A common problem I face on a daily basis is a lack of hardware / resource in order to test things out to the fullest. For example, in days gone by I’d have needed 3 servers for what i’m about to do – and in more recent times, 3 virtual machines. I dont have the time to continuously build these items, nor the resource if we were going physical. This is where my new found interest in Docker can help me out!

What I want to do on my Ubuntu ‘host’ server is create 3 Docker containers running Redis, and link them all together so that I can then develop and test the best way to monitor h-scaled Redis. Below I will show you how i’ve done it, and the benefits (even beauty) of it!

1. Download and configure our base image

For my base images, I use the excellent ‘phusion’ image which adds in a lot features that Docker omits (by design or not), including ordered startup of services and more. For more information on the phusion-base image, click here.

First, lets pull the phusion image as below, using Docker:

[email protected]:/home/sam# docker pull phusion/baseimage

On completion, you should be able to run ‘docker’ images and see the new image as below:

[email protected]:/home/sam# docker images
REPOSITORY TAG IMAGE ID CREATED VIRTUAL SIZE
phusion/baseimage 0.9.15 cf39b476aeec 3 months ago 289.4 MB
phusion/baseimage latest cf39b476aeec 3 months ago 289.4 MB

This image is great as you can tell it easily to startup certain services on start of the container, which is a bit of a pain in the arse otherwise (in my other blog i outlined how when using a standard base image you need to use bash to essentially start things!).

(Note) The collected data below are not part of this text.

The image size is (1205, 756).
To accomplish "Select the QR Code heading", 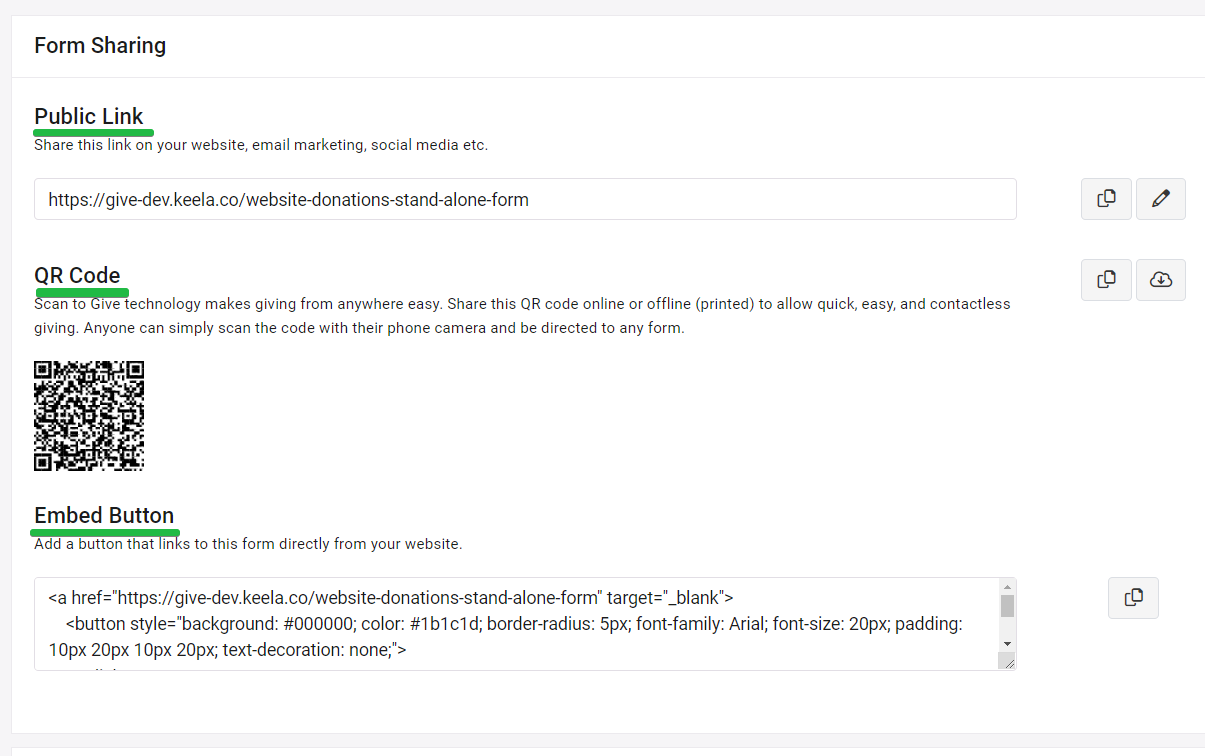I will pyautogui.click(x=77, y=276).
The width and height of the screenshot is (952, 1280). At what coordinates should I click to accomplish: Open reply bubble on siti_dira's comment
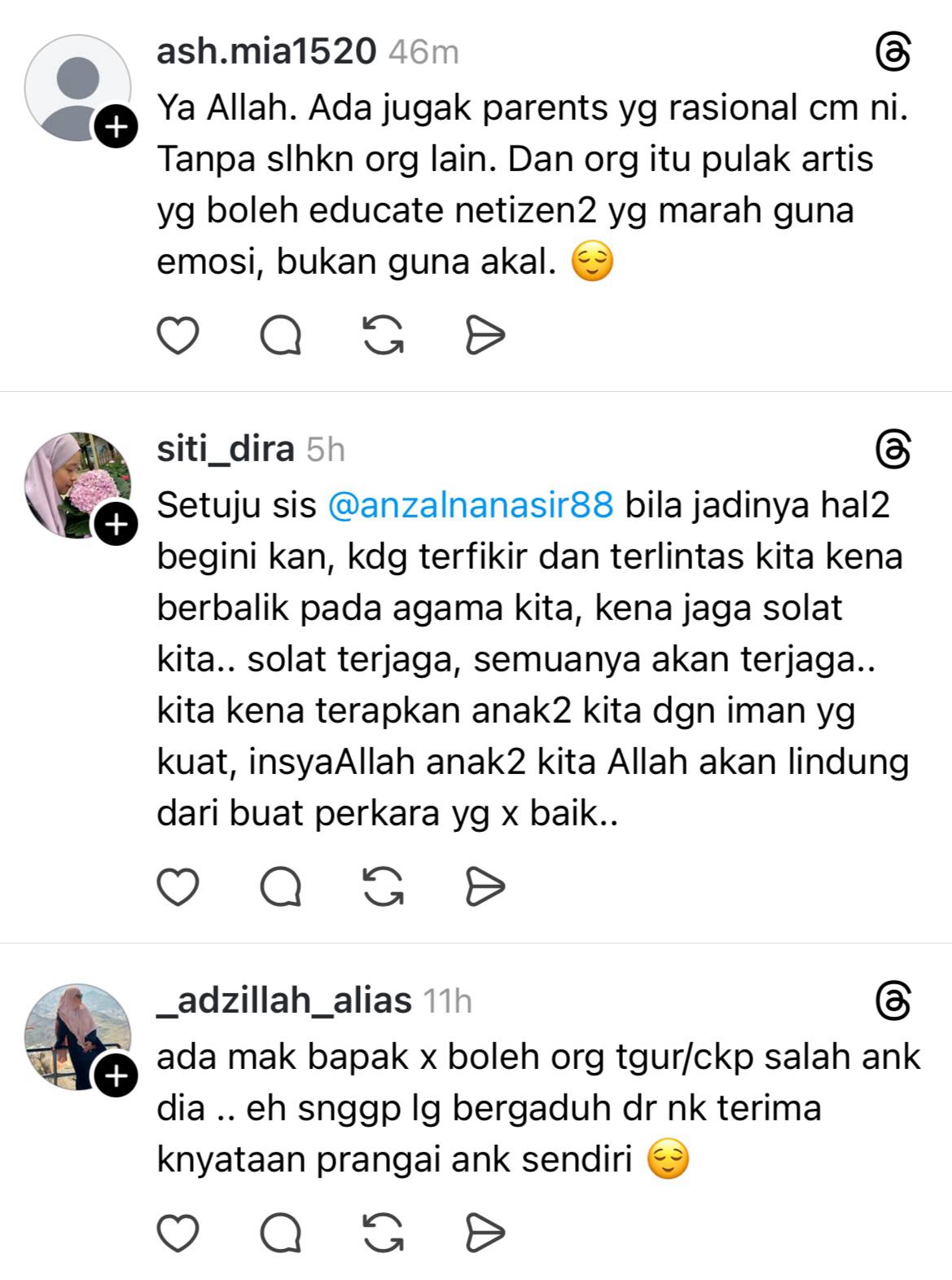[x=281, y=886]
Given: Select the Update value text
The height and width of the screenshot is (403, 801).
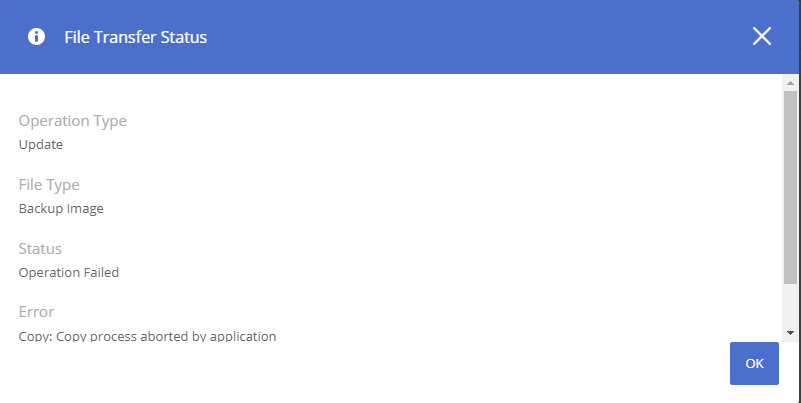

One of the things I wanted to ADD to this image is the ability to login via SSH using a password instead of keys; given this is only going to be running on a locally contained box im not too worried around security!

To do this on phusion, we need to create an instance of phusion, login via SSH and modify the config, then restart SSH. We will then be able to login using the root user.

First, create a new container from the phusion base image:

[email protected]:/home/sam# docker run -d --name redis phusion/baseimage /sbin/my_init --enable-insecure-key

The ‘/sbin/my_init’ is what allows phusion to start your services on boot of the container. The ‘enable-insecure-key’ allows us to ssh into the new container using an ‘insecure key’ (see below).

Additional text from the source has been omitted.